Go to the websites of the main political parties and find out their views on major issues. Fill in this form with what you find.
There is a spare row to include another political party of your choice.
There is also a row for you to include your own opinion - where do you stand on these issues?
At the bottom of the form there is a button. By pushing the button you will have a more readable/printable presentation of your work. Be sure to make a decent print-out for classroom-discussions.
1b) Please, read the complete paragraph before starting "GURU"!
This time you are going to delve into the GURU site (BBC).
There are two necessities:
- You'll need a 'Flash' player. If you haven't got one it is to be found here!
- You'll have to register to get a username and a password
If your computer refuses to install the 'Flash' player, contact the administrator of the system. You're probably short of system privileges/rights.
At the top of the GURU opening page you'll find five options: choose 'General Studies'
In the tree-structure which appears you should move your arrow to 'Society' and then click 'UK Constitution' and 'UK Politics'. You may just as well try other menu-options, too, but those mentioned are the two most important ones.
The GURU system is a mixture of information, questions and excercises, and you should try it out on your own.
Open your wordprocessor (Wordpad won't choke your system...) and copy all important information.

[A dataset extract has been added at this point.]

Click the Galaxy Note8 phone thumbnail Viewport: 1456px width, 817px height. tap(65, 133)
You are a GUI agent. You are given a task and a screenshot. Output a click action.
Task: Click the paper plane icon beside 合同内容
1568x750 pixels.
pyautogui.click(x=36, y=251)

It may also be necessary to write some lines by yourself because it is difficult to copy Flash-texts.
We'll spend a lesson on this activity!
Finally, we'll gather in the classroom for a discussion.

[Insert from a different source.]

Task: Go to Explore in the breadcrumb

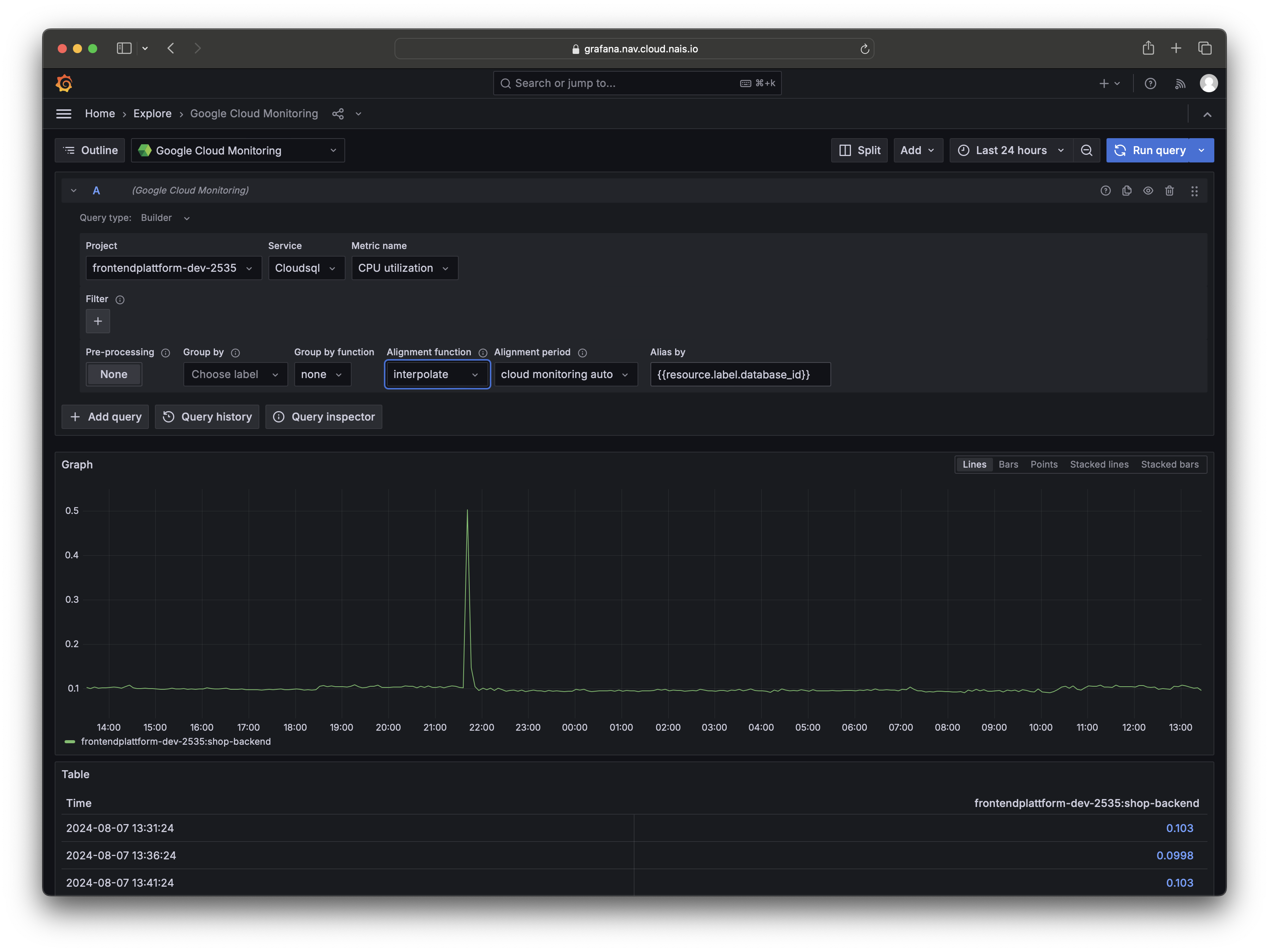Action: (x=152, y=113)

GURU will be opened in a new window making it easy to read these instructions again. Now you may start GURU!
Here are some 'traditional' questions:
What is the difference between a general election and a byelection?
Who can stand as a parliamentary candidate in a constituency?
Do the British have their general elctions at fixed times? Explain!
Why might a PM decide to call an early general election?
Comment on this statement: a general election consists of about 660 elections!